Wednesday Mashup (4/7/10)

April 7, 2010

  • 1) I don’t know if anyone else has noticed besides yours truly, but Dana (“Mouthpiece Theater”) Milbank of the WaPo has been on a roll (including here, on what you could call a taxing matter – maybe I should have saved this for April 15th, but I thought it couldn’t wait – Milbank is a bit tasteful with his snark here also)…

    You thought only conservatives got mad about taxes?

    Tea partiers, eat your hearts out: A group of liberals got together Tuesday and proved that they, too, can have a tax rebellion. But theirs is a little bit different: They want to pay more taxes.

    “I’m in favor of higher taxes on people like me,” declared Eric Schoenberg, who is sitting on an investment banking fortune. He complained about “my absurdly low tax rates.”

    “We’re calling on other wealthy taxpayers to join us,” said paper-mill heir Mike Lapham, “to send the message to Congress and President Obama that it’s time to roll back the tax cuts on upper-income taxpayers.”

    “I would with pleasure sacrifice the income,” agreed millionaire entrepreneur Jeffrey Hollender.

    The rich are different.

    In another era, the millionaires on Tuesday’s conference call might have been called “limousine liberals.” But that label no longer applies. Now any wealthy liberal worth his certified-organic sea salt is driving a Prius.

    Among families earning more than $250,000, fully 64 percent favor raising taxes on themselves. This part was surprising — but possibly suspect. Only 65 of the 1,907 people polled were in that income group, too small a sample for solid conclusions.

    Still, the millionaires on the call get credit for putting (some of) their money where their mouths are. They are among 50 families with net assets of more than $1 million to take a “tax fairness” pledge — donating the amount they saved from Bush tax cuts to organizations fighting for the repeal of the Bush tax cuts. According to a study by Spectrem Group, 7.8 million households in the United States have assets of more than $1 million — so that leaves 7,799,950 millionaire households yet to take the pledge.

    Well, a journey of a thousand miles, as they say…

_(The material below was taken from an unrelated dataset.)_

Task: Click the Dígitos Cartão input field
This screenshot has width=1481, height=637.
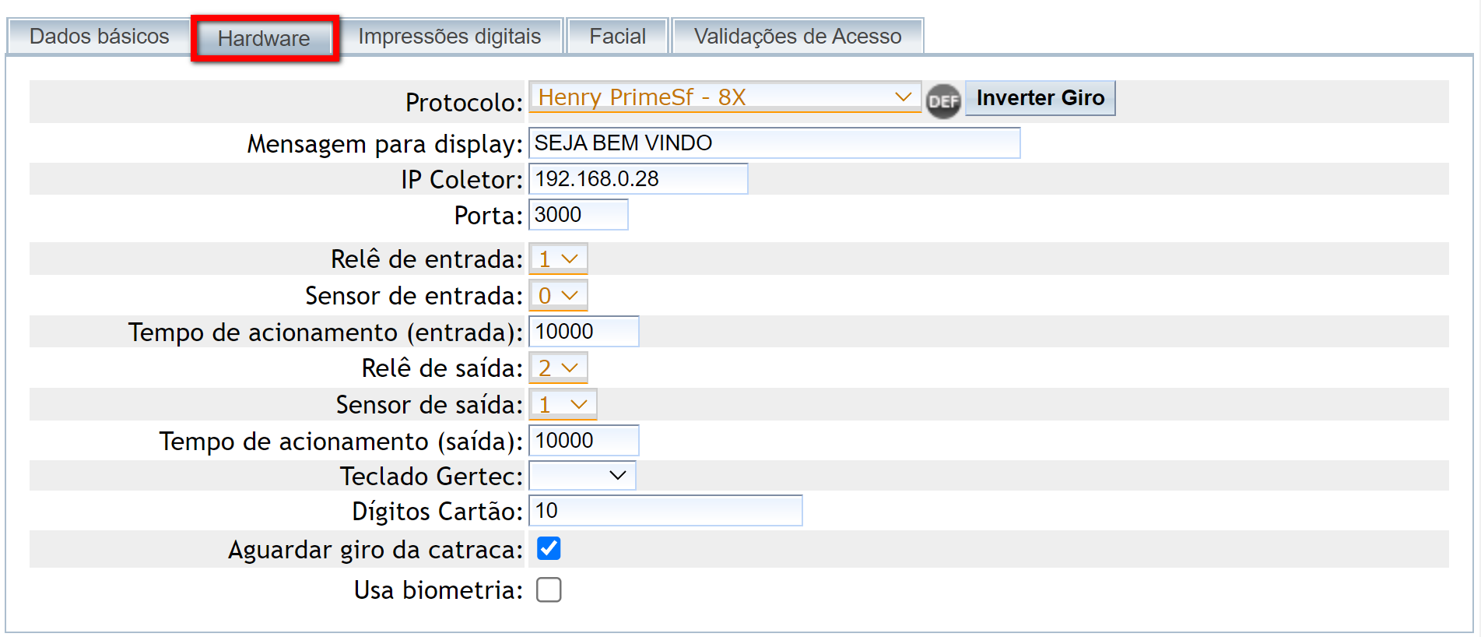Action: point(665,511)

    And on the matter of tax rates versus economic prosperity, Matt Yglesias (via Steve Benen and John Cole) tells us here about how those oh-so-horrible “soak the rich” rates during the years of the Clinton Administration led to economic prosperity, while “three periods of ultra-low taxes were followed by a budget crisis (Reagan) and catastrophic global economic collapse (Coolidge-Hoover, Bush).”

    Also, let’s not forget the myriad tax loopholes available to the “pay no price, bear no burden” investor class, some of which are noted here.

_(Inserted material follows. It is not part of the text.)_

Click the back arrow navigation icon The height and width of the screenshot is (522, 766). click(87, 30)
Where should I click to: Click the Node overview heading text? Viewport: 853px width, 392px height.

  • Update 7/21/10: A little late with this I know, but this is another good column by Milbank on Arizona governor Jan Brewer and her “illegal to be brown” law (cringing when I think of the wankery to come to make up for this).

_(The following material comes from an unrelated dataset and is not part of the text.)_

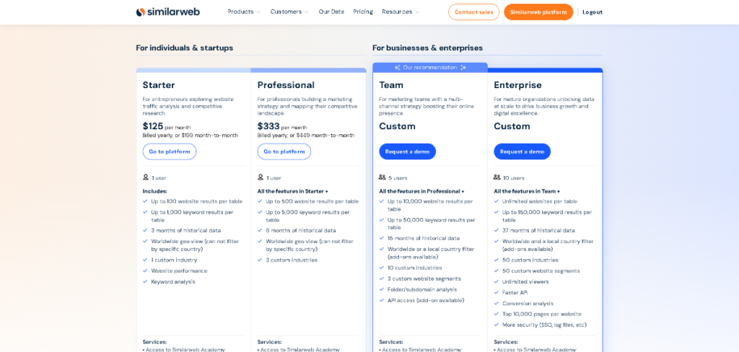
Task: Click the user icon under Professional plan
Action: coord(261,177)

  • 2) This tells us that, apparently, the new Obama-sponsored “boogeyman” for the wingnuts (tiring of Craig Becker, Kevin Jennings and Dawn Johnsen, apparently) is Goodwin Liu, a University of California at Berkeley law professor nominated by President Obama for the Court of Appeals for the Ninth District….

    On Tuesday, Liu sent 117 items to the (Senate Judiciary Committee), a “supplement” to an earlier questionnaire he filled out on his record, including articles he wrote and events in which he participated but neglected to include in his original submission. The committee’s seven Republicans — led by ranking member Jeff Sessions (Ala.) — responded with a scathing letter to panel Chairman Patrick J. Leahy (D-Vt.).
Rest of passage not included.